Hitler and his propaganda machine also persuaded many Germans in 1945 that suicide was preferable to surrender to the allies. Between January and June 1945, over 10,000 Germans committed suicide, a conservative estimate according to this Wikipedia article. However, because of poor health and time and space constraints, Hitler was not able to execute as many German leaders as he wanted or to send as many civilians into pointless battle as he wanted. All this is documented in several biographical books written on Hitler’s life.2
My uncles, who fought in the Canadian 1st army and were assigned the task of clearing all the English Channel and North Sea ports held by the German army, told me how much they were grieved to have to kill the German defenders of those ports, knowing that they had families and knowing that Hitler had commanded them to defend those ports to their deaths. Because of Hitler, many Germans died pointless deaths.

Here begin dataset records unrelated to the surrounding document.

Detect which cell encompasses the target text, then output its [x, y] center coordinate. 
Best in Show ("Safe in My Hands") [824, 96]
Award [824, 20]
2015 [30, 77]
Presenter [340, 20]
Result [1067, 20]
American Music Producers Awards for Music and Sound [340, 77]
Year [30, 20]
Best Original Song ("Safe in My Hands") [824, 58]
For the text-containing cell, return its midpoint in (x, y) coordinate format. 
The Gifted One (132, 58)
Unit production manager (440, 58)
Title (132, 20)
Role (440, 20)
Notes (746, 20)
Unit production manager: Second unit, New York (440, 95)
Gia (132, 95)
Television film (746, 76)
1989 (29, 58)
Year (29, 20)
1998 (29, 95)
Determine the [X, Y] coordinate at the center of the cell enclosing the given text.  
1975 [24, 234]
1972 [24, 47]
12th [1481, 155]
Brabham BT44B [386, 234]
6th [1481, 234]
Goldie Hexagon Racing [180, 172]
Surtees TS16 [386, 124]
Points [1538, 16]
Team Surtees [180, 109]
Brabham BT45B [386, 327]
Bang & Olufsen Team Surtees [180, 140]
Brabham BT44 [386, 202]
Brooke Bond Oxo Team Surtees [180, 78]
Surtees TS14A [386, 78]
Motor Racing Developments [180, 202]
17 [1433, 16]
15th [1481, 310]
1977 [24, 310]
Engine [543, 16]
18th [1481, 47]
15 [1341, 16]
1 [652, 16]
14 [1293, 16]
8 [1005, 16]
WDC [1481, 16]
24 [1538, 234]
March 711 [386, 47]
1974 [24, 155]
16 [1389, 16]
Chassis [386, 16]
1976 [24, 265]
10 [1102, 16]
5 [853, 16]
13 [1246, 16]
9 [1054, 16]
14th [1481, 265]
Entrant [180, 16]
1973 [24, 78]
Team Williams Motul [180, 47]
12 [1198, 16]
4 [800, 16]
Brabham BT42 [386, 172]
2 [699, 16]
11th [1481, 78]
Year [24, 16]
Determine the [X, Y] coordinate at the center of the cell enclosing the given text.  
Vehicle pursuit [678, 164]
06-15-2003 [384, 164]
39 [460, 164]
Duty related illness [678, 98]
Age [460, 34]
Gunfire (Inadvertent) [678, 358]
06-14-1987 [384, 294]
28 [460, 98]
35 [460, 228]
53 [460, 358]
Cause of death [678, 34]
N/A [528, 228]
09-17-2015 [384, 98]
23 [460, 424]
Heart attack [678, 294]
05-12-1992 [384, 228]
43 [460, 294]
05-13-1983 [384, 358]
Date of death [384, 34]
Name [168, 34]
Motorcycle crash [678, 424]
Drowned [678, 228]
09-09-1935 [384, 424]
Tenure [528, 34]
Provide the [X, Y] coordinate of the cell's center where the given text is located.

However, due to Hitler’s advancing ill health, poor decisions, and his confinement to just one dimension of time and three dimensions of space, many more German and non-German lives were spared.
Endnotes
- Volker Ullrich, Hitler: Downfall: 1939–1945, trans. Jefferson Chase (New York: Knopf, September 1, 2020).
- Ullrich, Hitler: Downfall: 1939–1945; Peter Longerich, Hitler: A Biography (Oxford, UK: Oxford University Press, 2019); Rochus Misch, Hitler’s Last Witness: The Memoirs of Hitler’s Bodyguard (Barnsley, UK: Frontline Books, 2017); John Toland, Adolf Hitler: The Definitive Biography (New York: Anchor, 1992).